What is NOT ethical is what the current worldwide corporate managers do. They get paid more than anybody else in the company to produce absolutely nothing. What they call "leadership" is worth nothing, do they think it requires any talent to say "hey, you! make this thing work!"
I believe in Leadership as it was in the old days, the leaders were the people who had worked in the factory floor and had showed their talent there. They understood the processes, the technical details that made the company create the products people would buy.
Today, the MBAs know nothing about that, all they do is bullshit.
On what basis is it unethical?
The potential employer is starting a business. He is seeking help doing so. The business happens to be overseas.
Is any of those things - starting business, hiring people, or doing business abroad unethical? I don't think so.

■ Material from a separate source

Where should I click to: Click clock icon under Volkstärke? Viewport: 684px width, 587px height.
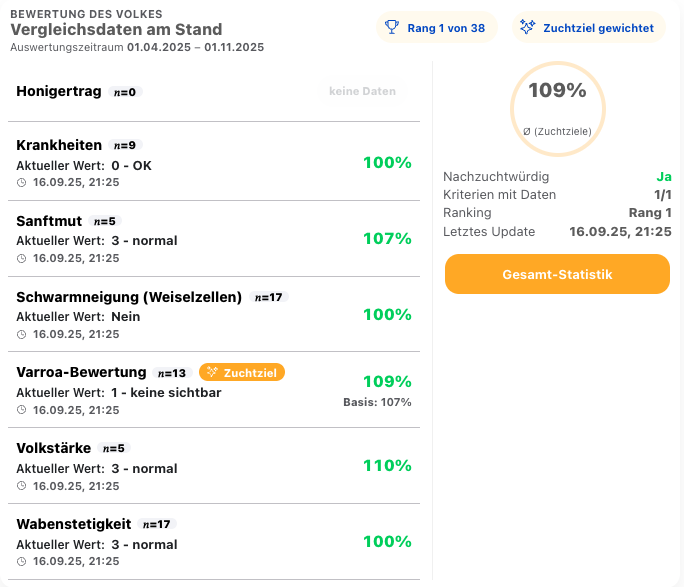coord(22,486)
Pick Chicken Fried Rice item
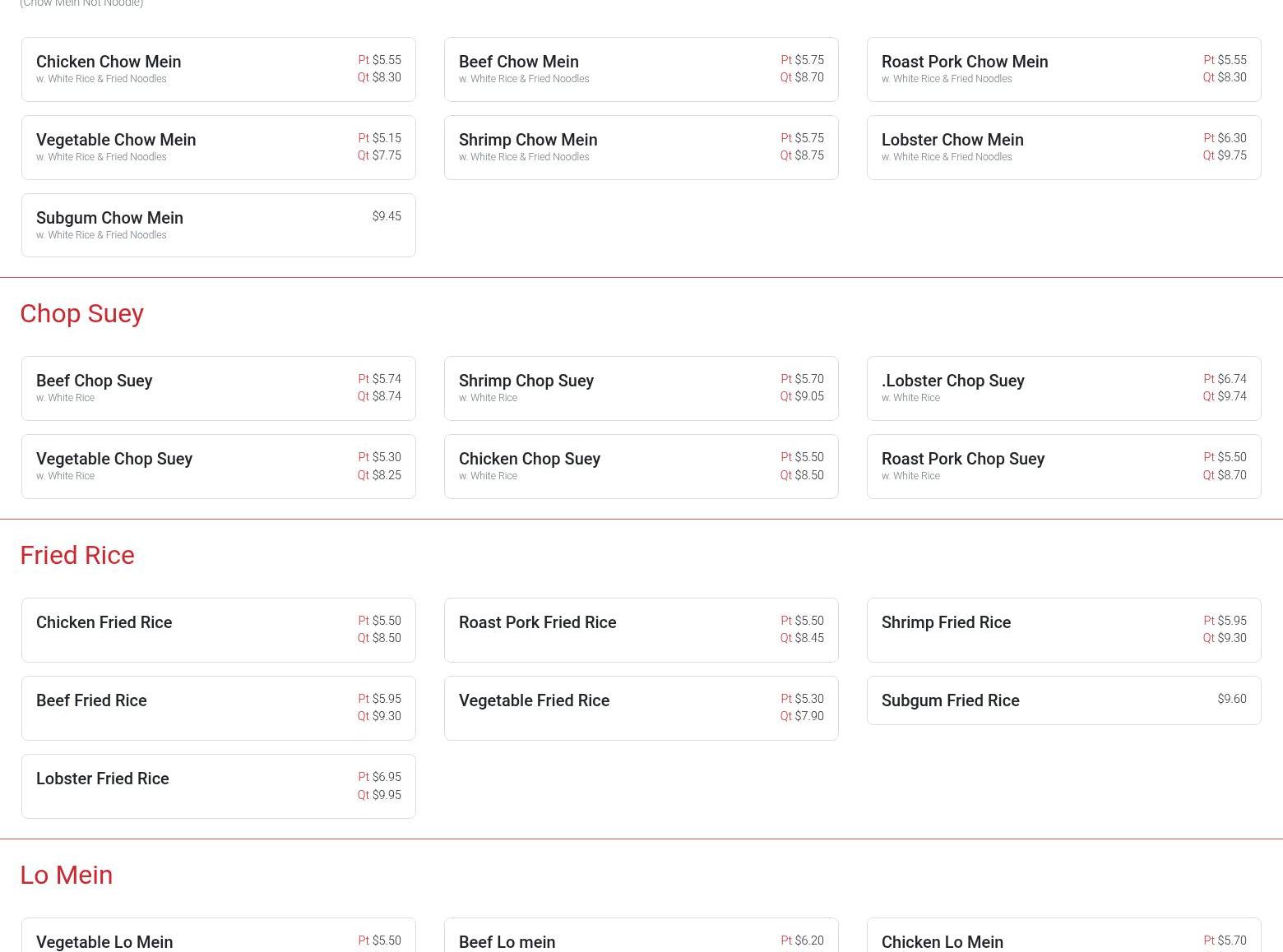Viewport: 1283px width, 952px height. 218,630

What we're really talking about is not ethics. It's our feelings - we are unhappy about facing competition. We're particularly unhappy because the competition can work for much cheaper than we can, because we are used to a very high standard of living. This feeling is natural. However, that's not the same as our competition being unethical.

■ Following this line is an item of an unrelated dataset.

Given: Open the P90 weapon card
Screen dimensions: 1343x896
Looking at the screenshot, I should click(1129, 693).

Instead of trying to claim it's a moral flaw in our competition - who after all are people with families too, trying to make a living just like us - we should be finding a competitive advantage. If we want to be paid more than them, we need to be better than they are.
I think the gentleman made a bad decision. Either we adapt or fail.
On the other hand, I happen to be a senior IT manager in a company, where I know personally in my department we will be replacing about 30 jobs over the next 12 months that had been outsourced with direct employees of the company. We are learning that it doesn't give us the quality or the flexibility that we were really looking for. In addition, our customers services is going through a process of insourcing large parts of its contact centre, because at the end of the day, direct employees have a greater stake in the satisfaction of the customer and we manage our people better than our partners.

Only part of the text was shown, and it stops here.